─── TEXT PASSAGE ───

Tully Blanchard's newest signee, which turns out to be the long-dormant Brian Cage, squashed some geek whose name I forgot because he was a geek to be killed by Brian Cage. Nice to see Cage have something to do again because his being MIA in AEW was kinda sad. Here's hoping he sticks around this ROH thing and has a chance to shine. That's THREE AEW guys on this show, by the way.

Jay Lethal defeated Lee Moriaty via low blow followed by Lethal Injection finisher in a good ol' fashioned AEW-style wrestling match to further the AEW wrestling angle on this here ROH PPV. On the one hand, this was a good match and seeing an ROH legend like Jay Lethal on "home turf" was fitting for a show like this. On the other hand, this felt like something that they would've done on Dynamite or one of the PPVs and as such, it seemed jarringly out of place.

Mercedes Martinez defeated Willow Nightingale in a pretty good match to win the interim ROH Women's title... apparently, then-current ROH Women's Champ Deona Purazzo was working the Impact show on the same night and couldn't make it, so TK booked an interim championship, which is stupid because not only is the idea of an "interim" championship stupid, but it's done for the sake of having a silly title match on the show despite the fact that the champ is busy elsewhere. Someone needs to clue TK and let him know that it's okay to not have a title match on the card if the champ can't make it. Just book a number-one contender's match and you'll have a program for a future ROH show down the road.

And yes, I know UFC has interim championships. They're equally fucking stupid.

Oh, and for those wondering, Martinez defeated Purazzo on an episode of Dynamite to unify the titles... in a main event match for a Ring Of Honor Championship that the majority of the AEW audience didn't care about. I've discussed this in the appropriate Dynamite.

AAA Tag-Team Champions FTR defeated ROH Tag-Team Champions The Briscoes to win the ROH titles. GO WATCH THIS MATCH BECAUSE IT IS TEH AWESOMES. No, seriously, this match was really fucking good and I'm not going to spoil anything further beyond... go watch it. It's fun.

─── DATA PROVIDED ───

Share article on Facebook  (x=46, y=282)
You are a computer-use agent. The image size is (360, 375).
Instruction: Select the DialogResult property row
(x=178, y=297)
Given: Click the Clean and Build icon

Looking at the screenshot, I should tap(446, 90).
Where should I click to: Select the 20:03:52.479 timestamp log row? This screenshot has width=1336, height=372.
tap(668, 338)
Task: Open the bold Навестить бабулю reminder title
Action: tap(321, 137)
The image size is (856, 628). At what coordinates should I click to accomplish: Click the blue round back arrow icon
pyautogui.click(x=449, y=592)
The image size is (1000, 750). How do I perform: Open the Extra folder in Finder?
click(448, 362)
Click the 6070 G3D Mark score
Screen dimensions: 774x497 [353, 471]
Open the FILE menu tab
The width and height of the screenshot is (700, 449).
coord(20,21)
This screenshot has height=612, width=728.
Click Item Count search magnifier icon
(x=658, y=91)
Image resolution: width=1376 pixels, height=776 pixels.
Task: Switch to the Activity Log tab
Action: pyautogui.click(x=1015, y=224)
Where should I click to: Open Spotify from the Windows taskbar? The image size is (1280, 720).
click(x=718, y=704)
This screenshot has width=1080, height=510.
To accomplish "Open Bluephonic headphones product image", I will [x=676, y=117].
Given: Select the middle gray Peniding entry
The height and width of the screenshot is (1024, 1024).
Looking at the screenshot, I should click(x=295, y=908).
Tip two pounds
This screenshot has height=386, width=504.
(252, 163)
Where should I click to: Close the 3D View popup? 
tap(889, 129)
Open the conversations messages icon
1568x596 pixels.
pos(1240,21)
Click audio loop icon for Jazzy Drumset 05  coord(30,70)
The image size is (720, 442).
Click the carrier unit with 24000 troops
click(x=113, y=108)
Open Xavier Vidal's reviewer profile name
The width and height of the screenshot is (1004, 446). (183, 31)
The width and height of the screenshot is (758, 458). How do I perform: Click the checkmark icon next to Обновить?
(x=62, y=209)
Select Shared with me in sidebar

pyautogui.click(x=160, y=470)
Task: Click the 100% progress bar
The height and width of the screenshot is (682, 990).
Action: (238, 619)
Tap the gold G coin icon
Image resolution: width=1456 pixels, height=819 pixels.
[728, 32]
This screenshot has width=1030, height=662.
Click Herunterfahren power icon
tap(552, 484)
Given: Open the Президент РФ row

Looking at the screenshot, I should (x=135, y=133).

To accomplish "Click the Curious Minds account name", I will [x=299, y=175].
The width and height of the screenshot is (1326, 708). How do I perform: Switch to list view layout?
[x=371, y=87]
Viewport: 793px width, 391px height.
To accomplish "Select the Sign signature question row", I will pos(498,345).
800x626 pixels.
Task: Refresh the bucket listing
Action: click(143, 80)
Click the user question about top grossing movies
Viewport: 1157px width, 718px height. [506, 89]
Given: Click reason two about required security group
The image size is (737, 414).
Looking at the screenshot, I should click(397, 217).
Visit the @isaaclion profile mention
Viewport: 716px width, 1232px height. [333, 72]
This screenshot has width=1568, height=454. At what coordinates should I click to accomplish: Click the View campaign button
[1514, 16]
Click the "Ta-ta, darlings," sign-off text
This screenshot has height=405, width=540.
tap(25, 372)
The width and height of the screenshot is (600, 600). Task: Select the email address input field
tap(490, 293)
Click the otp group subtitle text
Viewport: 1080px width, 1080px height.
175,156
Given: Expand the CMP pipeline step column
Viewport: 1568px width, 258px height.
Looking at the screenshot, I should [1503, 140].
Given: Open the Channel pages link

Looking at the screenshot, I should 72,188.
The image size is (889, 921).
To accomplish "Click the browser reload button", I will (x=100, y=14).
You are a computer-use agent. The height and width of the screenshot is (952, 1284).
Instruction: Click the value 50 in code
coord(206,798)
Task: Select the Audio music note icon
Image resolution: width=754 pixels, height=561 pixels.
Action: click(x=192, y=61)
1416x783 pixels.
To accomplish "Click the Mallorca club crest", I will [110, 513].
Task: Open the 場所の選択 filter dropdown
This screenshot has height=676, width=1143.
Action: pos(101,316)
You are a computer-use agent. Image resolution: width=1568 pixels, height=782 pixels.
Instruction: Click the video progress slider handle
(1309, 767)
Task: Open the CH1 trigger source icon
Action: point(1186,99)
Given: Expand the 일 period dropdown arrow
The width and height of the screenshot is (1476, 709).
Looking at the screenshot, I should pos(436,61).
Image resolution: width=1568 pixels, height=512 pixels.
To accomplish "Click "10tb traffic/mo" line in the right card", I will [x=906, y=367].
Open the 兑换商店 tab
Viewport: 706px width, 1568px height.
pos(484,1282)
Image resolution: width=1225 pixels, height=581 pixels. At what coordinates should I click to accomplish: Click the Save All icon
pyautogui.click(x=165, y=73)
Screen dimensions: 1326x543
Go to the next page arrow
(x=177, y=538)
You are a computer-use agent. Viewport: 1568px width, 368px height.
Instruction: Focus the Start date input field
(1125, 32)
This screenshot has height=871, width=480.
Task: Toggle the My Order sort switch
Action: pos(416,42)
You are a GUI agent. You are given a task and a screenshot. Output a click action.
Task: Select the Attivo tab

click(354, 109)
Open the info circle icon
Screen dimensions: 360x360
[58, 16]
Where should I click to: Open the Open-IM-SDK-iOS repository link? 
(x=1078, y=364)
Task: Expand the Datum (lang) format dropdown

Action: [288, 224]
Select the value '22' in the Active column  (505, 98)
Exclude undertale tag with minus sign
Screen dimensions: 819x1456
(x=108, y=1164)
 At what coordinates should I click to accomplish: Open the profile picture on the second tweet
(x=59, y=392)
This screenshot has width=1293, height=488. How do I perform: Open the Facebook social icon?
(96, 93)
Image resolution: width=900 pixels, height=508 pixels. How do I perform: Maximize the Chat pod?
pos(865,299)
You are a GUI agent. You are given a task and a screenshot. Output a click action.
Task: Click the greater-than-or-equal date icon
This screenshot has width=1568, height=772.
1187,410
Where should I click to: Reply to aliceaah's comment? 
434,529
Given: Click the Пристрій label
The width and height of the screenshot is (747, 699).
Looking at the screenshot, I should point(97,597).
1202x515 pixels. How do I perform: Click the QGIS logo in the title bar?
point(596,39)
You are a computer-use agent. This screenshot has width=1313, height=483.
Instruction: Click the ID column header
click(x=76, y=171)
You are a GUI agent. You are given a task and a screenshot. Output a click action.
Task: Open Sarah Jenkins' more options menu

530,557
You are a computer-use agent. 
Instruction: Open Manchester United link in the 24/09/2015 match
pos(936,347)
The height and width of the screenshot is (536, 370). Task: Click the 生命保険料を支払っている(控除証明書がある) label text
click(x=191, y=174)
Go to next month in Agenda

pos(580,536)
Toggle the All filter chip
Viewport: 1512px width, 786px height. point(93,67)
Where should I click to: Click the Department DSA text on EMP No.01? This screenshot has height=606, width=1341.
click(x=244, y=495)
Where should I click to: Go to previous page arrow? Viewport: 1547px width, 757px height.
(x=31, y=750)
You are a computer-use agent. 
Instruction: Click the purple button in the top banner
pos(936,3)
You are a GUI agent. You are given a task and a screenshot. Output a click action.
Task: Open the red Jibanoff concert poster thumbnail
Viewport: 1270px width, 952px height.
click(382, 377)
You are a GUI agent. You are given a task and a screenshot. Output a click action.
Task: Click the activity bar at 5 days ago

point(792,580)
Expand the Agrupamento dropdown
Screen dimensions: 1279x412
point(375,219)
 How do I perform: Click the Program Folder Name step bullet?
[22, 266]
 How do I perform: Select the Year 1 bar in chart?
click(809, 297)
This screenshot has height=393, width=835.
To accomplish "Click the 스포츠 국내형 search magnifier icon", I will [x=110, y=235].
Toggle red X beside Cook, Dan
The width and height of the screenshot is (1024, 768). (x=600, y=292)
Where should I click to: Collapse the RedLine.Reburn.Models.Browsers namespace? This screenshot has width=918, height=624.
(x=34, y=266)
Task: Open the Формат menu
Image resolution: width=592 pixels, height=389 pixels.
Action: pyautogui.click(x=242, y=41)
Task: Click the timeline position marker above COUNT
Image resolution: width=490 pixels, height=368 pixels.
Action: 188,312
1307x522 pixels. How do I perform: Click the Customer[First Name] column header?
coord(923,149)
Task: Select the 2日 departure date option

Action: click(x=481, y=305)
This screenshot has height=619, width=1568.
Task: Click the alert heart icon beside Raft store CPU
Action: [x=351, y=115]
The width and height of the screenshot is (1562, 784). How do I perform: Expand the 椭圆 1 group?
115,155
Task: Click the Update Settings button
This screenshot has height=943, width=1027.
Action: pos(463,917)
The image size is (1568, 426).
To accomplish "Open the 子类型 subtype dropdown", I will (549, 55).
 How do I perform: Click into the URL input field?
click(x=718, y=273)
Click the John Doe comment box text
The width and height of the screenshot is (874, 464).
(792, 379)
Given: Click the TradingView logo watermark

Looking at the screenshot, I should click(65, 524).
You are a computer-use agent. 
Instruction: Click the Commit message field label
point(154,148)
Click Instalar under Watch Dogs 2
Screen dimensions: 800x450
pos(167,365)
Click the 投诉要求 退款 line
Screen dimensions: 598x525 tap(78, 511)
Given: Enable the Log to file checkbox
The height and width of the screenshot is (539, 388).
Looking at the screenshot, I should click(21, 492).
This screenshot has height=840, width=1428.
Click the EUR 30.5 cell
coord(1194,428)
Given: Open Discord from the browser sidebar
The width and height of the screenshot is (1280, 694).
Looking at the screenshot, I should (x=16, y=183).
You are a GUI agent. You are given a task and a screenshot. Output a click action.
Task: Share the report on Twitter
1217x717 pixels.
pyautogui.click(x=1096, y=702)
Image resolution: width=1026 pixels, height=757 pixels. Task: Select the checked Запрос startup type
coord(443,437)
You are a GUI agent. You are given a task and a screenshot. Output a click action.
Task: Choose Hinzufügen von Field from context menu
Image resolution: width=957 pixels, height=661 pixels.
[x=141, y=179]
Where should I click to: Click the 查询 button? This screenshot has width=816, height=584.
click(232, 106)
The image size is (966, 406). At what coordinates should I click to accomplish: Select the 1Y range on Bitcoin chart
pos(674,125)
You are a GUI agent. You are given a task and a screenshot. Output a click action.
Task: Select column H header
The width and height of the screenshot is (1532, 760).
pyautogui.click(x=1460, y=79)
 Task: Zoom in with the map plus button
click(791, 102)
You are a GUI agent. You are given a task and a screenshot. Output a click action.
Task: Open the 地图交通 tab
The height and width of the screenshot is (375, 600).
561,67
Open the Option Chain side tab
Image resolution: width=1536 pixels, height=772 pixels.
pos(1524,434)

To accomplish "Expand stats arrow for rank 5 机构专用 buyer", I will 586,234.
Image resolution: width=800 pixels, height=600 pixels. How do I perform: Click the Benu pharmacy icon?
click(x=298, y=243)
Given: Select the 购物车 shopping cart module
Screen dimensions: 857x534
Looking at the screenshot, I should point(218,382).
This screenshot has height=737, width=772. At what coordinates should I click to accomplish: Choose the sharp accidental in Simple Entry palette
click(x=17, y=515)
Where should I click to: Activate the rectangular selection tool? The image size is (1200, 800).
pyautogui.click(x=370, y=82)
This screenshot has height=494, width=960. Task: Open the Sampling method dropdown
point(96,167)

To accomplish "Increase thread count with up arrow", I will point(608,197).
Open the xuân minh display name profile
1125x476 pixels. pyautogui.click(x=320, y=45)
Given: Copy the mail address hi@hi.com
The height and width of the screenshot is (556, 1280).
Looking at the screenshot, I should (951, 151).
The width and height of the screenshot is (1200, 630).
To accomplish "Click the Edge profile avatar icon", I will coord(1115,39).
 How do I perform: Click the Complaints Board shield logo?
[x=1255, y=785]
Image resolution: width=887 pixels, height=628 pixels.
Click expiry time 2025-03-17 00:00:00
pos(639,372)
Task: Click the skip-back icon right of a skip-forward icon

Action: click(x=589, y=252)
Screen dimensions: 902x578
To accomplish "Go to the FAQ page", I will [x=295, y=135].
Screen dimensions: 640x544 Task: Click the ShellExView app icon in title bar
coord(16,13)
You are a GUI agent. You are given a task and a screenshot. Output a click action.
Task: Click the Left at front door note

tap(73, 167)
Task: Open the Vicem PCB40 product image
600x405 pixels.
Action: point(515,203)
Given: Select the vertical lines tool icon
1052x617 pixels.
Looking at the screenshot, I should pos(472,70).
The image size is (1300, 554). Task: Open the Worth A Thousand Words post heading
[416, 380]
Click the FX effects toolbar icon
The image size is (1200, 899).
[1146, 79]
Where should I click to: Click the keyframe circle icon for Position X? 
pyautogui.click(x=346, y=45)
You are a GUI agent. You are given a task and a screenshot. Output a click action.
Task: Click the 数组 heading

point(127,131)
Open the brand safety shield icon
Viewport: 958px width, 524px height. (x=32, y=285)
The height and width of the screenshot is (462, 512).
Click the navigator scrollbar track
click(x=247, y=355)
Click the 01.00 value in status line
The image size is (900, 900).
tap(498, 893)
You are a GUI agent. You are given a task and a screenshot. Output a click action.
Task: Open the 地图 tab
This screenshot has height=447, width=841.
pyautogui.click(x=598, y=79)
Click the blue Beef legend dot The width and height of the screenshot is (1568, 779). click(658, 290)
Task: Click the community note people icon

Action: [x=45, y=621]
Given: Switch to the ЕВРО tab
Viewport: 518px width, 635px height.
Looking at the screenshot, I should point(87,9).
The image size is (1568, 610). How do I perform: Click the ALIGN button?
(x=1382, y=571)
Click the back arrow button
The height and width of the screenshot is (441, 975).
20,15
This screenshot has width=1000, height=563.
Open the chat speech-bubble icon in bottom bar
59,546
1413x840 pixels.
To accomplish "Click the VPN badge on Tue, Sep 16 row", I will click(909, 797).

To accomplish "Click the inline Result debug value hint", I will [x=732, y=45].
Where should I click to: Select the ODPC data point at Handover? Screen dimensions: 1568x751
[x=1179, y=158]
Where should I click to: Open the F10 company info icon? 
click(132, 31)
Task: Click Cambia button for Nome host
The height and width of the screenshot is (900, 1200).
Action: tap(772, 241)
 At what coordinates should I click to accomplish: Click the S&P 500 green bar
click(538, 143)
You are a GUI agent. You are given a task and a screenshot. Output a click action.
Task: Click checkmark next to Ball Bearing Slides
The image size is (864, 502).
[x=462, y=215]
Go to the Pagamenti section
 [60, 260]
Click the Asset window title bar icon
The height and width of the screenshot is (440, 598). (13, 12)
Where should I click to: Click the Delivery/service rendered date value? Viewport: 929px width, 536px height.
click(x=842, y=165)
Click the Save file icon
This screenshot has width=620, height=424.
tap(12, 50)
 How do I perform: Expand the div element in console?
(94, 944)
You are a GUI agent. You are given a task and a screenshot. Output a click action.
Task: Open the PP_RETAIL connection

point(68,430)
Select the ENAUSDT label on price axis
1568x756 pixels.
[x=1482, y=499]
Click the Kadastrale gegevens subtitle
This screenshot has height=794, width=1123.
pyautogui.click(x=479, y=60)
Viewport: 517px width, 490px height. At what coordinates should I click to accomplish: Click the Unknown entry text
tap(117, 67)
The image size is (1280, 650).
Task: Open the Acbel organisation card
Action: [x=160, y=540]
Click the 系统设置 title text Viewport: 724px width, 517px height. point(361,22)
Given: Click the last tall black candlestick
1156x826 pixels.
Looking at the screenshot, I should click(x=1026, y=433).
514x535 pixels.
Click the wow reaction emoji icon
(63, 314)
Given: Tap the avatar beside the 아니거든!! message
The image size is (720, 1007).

───

[ABOUT THIS TASK] Pick up the review of the ROH wrestling show above after its last sentence and carry it on.

[RESULT OF THE EXERCISE]
Minoru Suzuki defeated TV Champion Rhett Titus in a quick five minute session of violence to win his first American championship... that he would lose a couple weeks later over to Samoa Joe.

Wheeler Yuta (another AEW guy) defeated ROH Pure Champion Josh Woods (an ROH guy) in a PURE WRESTLING match to win the title... and apparently, he's all elite now. Surprised they didn't sign the guy earlier.

ROH World Champion Jonathan Gresham defeated ROH World Champion Bandito to unify both belts. See, Bandito was the ROH World Champion and was supposed to defend the title at the last "proper" ROH show in December, but COVID had other plans, which resulted in Jonathan Gresham beating Jay Lethal for what they dubbed the "original" ROH World title (basically the old ROH World title belt), with the plan for both titles to be unified at some point, which is this show. See, this is a case where an "interim" championship would've made sense because the current champ was inactive, not because he was wrestling some other show on the same night.

Anyway, this match was also fantastic.

Gresham cuts a quick promo before being challenged by Jay Lethal for a future title shot. Out comes Sonjay Dutt to calm things down, but he lowblows Gresham and the beating is on until SAMOA JOE returns from exile to scare off the heels and dwarf the reigning World champion of Ring Of Honor to close the show.

Much to the surprise of no one, Supercard Of Honor was a phenomenal wrestling show with a lot of great wrestling content and such, but the more cynical side will see the very apparent AEW influence leaking into this, with a lot of AEW-contracted talent getting all the big wins over the ROH faithful. They tried to make this feel as ROH-authentic as they could; similar sets, same commentary team, same sort of presentation, but there was no masking that All Elite scent from this show. It didn't bother me because I still enjoyed the show, but it might make some fans wary about ROH going forward. Still, I'm not going to complain because this was a fun little wrestling show that went by quickly, had nothing but great shit on there, and was a good time had by all.